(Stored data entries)
★ ★ ★

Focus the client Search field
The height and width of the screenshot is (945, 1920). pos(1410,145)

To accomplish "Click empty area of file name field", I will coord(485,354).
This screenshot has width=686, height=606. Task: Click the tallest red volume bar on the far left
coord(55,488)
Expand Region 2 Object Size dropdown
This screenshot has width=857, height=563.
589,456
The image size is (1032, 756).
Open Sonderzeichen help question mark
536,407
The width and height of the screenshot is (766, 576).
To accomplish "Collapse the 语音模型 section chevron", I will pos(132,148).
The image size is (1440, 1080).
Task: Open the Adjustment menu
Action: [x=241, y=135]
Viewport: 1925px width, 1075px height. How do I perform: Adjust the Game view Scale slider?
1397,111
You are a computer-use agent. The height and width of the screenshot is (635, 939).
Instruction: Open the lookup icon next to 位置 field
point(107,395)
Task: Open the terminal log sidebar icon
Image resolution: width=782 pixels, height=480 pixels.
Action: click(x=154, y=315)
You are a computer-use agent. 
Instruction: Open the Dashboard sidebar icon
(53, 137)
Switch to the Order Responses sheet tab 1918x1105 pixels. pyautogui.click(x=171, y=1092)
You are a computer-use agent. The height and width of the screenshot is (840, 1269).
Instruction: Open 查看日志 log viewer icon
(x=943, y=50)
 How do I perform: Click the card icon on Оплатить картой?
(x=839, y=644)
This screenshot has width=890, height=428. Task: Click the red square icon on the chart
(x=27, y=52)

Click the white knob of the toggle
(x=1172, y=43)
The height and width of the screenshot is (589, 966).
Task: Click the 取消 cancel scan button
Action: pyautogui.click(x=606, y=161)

★ ★ ★

WORK INSTRUCTION → Reproduce the entries exactly as they appear.

RESPONSE TO THIS EXERCISE →
Focus the client Search field
The height and width of the screenshot is (945, 1920). pos(1410,145)

To accomplish "Click empty area of file name field", I will coord(485,354).
This screenshot has width=686, height=606. Task: Click the tallest red volume bar on the far left
coord(55,488)
Expand Region 2 Object Size dropdown
This screenshot has width=857, height=563.
589,456
The image size is (1032, 756).
Open Sonderzeichen help question mark
536,407
The width and height of the screenshot is (766, 576).
To accomplish "Collapse the 语音模型 section chevron", I will pos(132,148).
The image size is (1440, 1080).
Task: Open the Adjustment menu
Action: [x=241, y=135]
Viewport: 1925px width, 1075px height. How do I perform: Adjust the Game view Scale slider?
1397,111
You are a computer-use agent. The height and width of the screenshot is (635, 939).
Instruction: Open the lookup icon next to 位置 field
point(107,395)
Task: Open the terminal log sidebar icon
Image resolution: width=782 pixels, height=480 pixels.
Action: click(x=154, y=315)
You are a computer-use agent. 
Instruction: Open the Dashboard sidebar icon
(53, 137)
Switch to the Order Responses sheet tab 1918x1105 pixels. pyautogui.click(x=171, y=1092)
You are a computer-use agent. The height and width of the screenshot is (840, 1269).
Instruction: Open 查看日志 log viewer icon
(x=943, y=50)
 How do I perform: Click the card icon on Оплатить картой?
(x=839, y=644)
This screenshot has width=890, height=428. Task: Click the red square icon on the chart
(x=27, y=52)

Click the white knob of the toggle
(x=1172, y=43)
The height and width of the screenshot is (589, 966).
Task: Click the 取消 cancel scan button
Action: pyautogui.click(x=606, y=161)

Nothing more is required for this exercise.